▸ **Exercise task A**: In the records below, copy every line from the line with "Task: Click the long" to the line with "Action: 307,141", both included, along with the requests. Multiply each coordinate in the answers by 1.3, rounding to whole numbers with halves going up.

▸ **Source document**:

+ + +

Ans: Charles Lamb entitled the essay “Dream Children” because he never married and naturally never became the father of any children. The children he speaks of in the essay were actually the creations of his imagination or fancy.

2. Who was Field? How does Lamb present her before his dream children?

Ans: Field, pseudonym for the actual person, was Lamb’s grandmother. Lamb presents her as an ideal grandmother in an imaginary and inflated way before his “dream children”—she was extremely pious, fearless and compassionate person besides being the best dancer of the area in her youth.

3. Why is the essay entitled “A Reverie”?

Ans: The essay is subtitled as a ‘reverie’ because Lamb never married and so he never had children. In the essay he created an imaginary picture of a happy conjugal life—a picture which finally dissolves into nothing as he comes back to reality.

4. How does Lamb present his brother John L—?

Ans: Lamb’s elder brother, John L—in his youth was a handsome, high-spirited, strong and fearless person. He loved Lamb very much. But subsequently in his old age he became lame-footed and spent the rest of his life in utter hopelessness, irritation and pain.

5. Whom does Lamb refer to as “faithful Bridget” by side?

Ans: Lamb had a sister, Mary Lamb, who did not marry since she had attacks of insanity. She has been referred to here as “faithful Bridget” because she never married and was Lamb’s only companion in his life. At the sudden breakdown of his reverie, he finds her seated by his side.

6. What, according to you, is the most striking feature of the essay and why?

Ans: The chief characteristic feature of the essay is the author’s mingling of pathos and humour. Lamb begins the essay in somewhat deceptive fashion, describing the incidents, full of humour. But gradually he reduces the tone towards the end describing the tragedies of his personal life.

+ + +

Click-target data
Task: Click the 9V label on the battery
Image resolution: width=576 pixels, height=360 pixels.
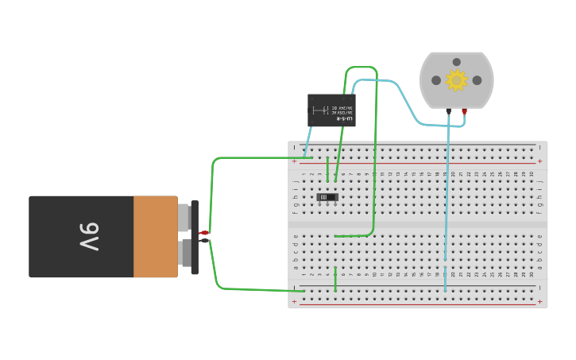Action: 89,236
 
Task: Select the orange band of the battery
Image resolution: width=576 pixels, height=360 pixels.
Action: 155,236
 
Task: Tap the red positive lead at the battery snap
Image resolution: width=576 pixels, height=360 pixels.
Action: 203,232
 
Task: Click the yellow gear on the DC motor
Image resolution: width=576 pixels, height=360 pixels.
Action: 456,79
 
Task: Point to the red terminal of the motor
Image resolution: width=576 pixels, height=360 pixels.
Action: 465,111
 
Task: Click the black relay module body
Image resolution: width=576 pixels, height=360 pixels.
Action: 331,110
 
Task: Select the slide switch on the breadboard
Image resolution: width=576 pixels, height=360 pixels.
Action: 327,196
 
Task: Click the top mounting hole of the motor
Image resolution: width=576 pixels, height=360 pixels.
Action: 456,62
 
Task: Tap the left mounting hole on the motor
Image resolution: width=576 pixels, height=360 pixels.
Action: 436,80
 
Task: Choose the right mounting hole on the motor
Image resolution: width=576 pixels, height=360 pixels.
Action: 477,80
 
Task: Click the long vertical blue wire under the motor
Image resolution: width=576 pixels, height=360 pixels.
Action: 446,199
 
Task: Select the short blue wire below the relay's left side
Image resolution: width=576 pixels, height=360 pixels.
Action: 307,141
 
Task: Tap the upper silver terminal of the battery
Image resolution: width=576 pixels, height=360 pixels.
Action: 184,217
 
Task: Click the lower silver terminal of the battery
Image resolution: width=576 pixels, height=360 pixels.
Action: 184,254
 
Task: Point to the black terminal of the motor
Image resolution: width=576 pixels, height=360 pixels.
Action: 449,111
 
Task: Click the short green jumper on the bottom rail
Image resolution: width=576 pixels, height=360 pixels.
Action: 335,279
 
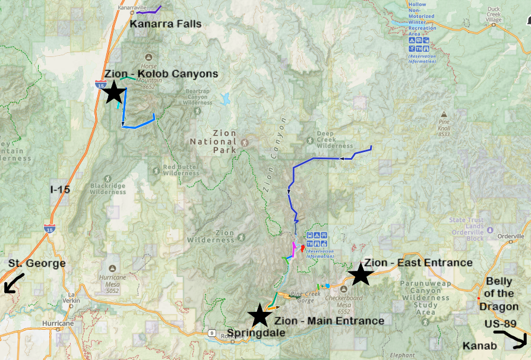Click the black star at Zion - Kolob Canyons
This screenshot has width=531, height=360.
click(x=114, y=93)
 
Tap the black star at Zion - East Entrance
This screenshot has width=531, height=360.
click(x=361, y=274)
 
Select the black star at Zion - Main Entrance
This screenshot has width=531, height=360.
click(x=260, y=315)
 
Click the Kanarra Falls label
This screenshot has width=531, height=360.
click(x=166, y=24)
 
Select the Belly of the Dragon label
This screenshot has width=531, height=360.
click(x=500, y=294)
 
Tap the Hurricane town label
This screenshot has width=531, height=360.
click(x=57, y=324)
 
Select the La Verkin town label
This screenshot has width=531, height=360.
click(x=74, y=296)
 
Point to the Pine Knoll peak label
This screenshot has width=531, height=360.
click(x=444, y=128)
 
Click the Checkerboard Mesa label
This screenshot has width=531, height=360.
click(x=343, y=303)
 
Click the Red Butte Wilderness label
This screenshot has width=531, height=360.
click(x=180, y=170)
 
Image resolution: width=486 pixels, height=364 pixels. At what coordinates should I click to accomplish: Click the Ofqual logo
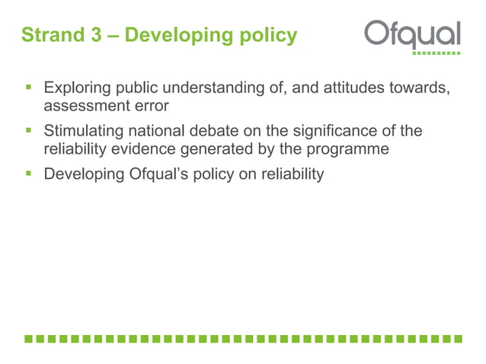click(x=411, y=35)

+ + +

▸ **Exercise task B**: Output the study notes on Lamb's "Dream Children" again in full, word for word.

▸ **Correct response A**:
Task: Click the long vertical blue wire under the motor
Image resolution: width=576 pixels, height=360 pixels.
Action: 580,259
 
Task: Select the short blue wire below the relay's left side
Image resolution: width=576 pixels, height=360 pixels.
Action: 399,183

▸ **Correct response B**:
Ans: Charles Lamb entitled the essay “Dream Children” because he never married and naturally never became the father of any children. The children he speaks of in the essay were actually the creations of his imagination or fancy.

2. Who was Field? How does Lamb present her before his dream children?

Ans: Field, pseudonym for the actual person, was Lamb’s grandmother. Lamb presents her as an ideal grandmother in an imaginary and inflated way before his “dream children”—she was extremely pious, fearless and compassionate person besides being the best dancer of the area in her youth.

3. Why is the essay entitled “A Reverie”?

Ans: The essay is subtitled as a ‘reverie’ because Lamb never married and so he never had children. In the essay he created an imaginary picture of a happy conjugal life—a picture which finally dissolves into nothing as he comes back to reality.

4. How does Lamb present his brother John L—?

Ans: Lamb’s elder brother, John L—in his youth was a handsome, high-spirited, strong and fearless person. He loved Lamb very much. But subsequently in his old age he became lame-footed and spent the rest of his life in utter hopelessness, irritation and pain.

5. Whom does Lamb refer to as “faithful Bridget” by side?

Ans: Lamb had a sister, Mary Lamb, who did not marry since she had attacks of insanity. She has been referred to here as “faithful Bridget” because she never married and was Lamb’s only companion in his life. At the sudden breakdown of his reverie, he finds her seated by his side.

6. What, according to you, is the most striking feature of the essay and why?

Ans: The chief characteristic feature of the essay is the author’s mingling of pathos and humour. Lamb begins the essay in somewhat deceptive fashion, describing the incidents, full of humour. But gradually he reduces the tone towards the end describing the tragedies of his personal life.